+++ RECORDS FOR THE EXERCISE +++

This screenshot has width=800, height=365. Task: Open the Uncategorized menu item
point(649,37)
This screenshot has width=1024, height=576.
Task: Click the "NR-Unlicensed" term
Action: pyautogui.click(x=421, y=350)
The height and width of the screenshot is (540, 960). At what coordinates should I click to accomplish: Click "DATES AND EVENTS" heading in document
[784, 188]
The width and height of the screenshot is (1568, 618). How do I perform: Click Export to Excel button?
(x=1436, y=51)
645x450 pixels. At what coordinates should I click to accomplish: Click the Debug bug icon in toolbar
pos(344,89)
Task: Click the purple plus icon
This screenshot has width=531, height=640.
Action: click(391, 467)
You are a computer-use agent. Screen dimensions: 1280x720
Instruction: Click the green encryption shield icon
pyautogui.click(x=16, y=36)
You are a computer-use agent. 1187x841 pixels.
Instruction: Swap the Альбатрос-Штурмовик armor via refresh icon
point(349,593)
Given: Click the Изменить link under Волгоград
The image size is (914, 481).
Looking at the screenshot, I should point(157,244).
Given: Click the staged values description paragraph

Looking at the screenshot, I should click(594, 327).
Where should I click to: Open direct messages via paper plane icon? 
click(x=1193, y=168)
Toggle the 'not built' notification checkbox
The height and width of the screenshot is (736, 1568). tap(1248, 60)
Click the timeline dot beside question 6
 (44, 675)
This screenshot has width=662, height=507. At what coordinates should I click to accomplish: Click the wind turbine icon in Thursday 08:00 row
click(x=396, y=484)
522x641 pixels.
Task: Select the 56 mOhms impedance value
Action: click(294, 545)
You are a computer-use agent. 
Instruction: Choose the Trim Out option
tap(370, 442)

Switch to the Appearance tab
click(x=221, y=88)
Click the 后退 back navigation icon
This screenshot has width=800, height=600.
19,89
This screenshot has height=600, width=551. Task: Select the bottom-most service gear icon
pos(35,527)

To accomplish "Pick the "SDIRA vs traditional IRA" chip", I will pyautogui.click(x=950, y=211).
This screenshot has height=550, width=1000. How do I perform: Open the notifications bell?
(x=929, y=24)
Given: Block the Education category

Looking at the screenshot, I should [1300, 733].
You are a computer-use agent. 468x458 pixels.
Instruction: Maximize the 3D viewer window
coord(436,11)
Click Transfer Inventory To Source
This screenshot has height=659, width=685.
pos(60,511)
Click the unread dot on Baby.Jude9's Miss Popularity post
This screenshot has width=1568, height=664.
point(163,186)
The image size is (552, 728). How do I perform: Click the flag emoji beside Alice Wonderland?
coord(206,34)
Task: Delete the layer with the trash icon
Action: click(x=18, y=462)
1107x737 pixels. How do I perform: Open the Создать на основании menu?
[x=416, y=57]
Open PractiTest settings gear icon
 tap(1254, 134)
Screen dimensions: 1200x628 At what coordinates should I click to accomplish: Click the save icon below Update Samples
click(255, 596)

+++

What you return should match the entries above exactly.

This screenshot has width=800, height=365. Task: Open the Uncategorized menu item
point(649,37)
This screenshot has width=1024, height=576.
Task: Click the "NR-Unlicensed" term
Action: pyautogui.click(x=421, y=350)
The height and width of the screenshot is (540, 960). At what coordinates should I click to accomplish: Click "DATES AND EVENTS" heading in document
[784, 188]
The width and height of the screenshot is (1568, 618). How do I perform: Click Export to Excel button?
(x=1436, y=51)
645x450 pixels. At what coordinates should I click to accomplish: Click the Debug bug icon in toolbar
pos(344,89)
Task: Click the purple plus icon
This screenshot has width=531, height=640.
Action: click(391, 467)
You are a computer-use agent. Screen dimensions: 1280x720
Instruction: Click the green encryption shield icon
pyautogui.click(x=16, y=36)
You are a computer-use agent. 1187x841 pixels.
Instruction: Swap the Альбатрос-Штурмовик armor via refresh icon
point(349,593)
Given: Click the Изменить link under Волгоград
The image size is (914, 481).
Looking at the screenshot, I should point(157,244).
Given: Click the staged values description paragraph

Looking at the screenshot, I should click(594, 327).
Where should I click to: Open direct messages via paper plane icon? 
click(x=1193, y=168)
Toggle the 'not built' notification checkbox
The height and width of the screenshot is (736, 1568). tap(1248, 60)
Click the timeline dot beside question 6
 (44, 675)
This screenshot has width=662, height=507. At what coordinates should I click to accomplish: Click the wind turbine icon in Thursday 08:00 row
click(x=396, y=484)
522x641 pixels.
Task: Select the 56 mOhms impedance value
Action: click(294, 545)
You are a computer-use agent. 
Instruction: Choose the Trim Out option
tap(370, 442)

Switch to the Appearance tab
click(x=221, y=88)
Click the 后退 back navigation icon
This screenshot has width=800, height=600.
19,89
This screenshot has height=600, width=551. Task: Select the bottom-most service gear icon
pos(35,527)

To accomplish "Pick the "SDIRA vs traditional IRA" chip", I will pyautogui.click(x=950, y=211).
This screenshot has height=550, width=1000. How do I perform: Open the notifications bell?
(x=929, y=24)
Given: Block the Education category

Looking at the screenshot, I should [1300, 733].
You are a computer-use agent. 468x458 pixels.
Instruction: Maximize the 3D viewer window
coord(436,11)
Click Transfer Inventory To Source
This screenshot has height=659, width=685.
pos(60,511)
Click the unread dot on Baby.Jude9's Miss Popularity post
This screenshot has width=1568, height=664.
point(163,186)
The image size is (552, 728). How do I perform: Click the flag emoji beside Alice Wonderland?
coord(206,34)
Task: Delete the layer with the trash icon
Action: click(x=18, y=462)
1107x737 pixels. How do I perform: Open the Создать на основании menu?
[x=416, y=57]
Open PractiTest settings gear icon
 tap(1254, 134)
Screen dimensions: 1200x628 At what coordinates should I click to accomplish: Click the save icon below Update Samples
click(255, 596)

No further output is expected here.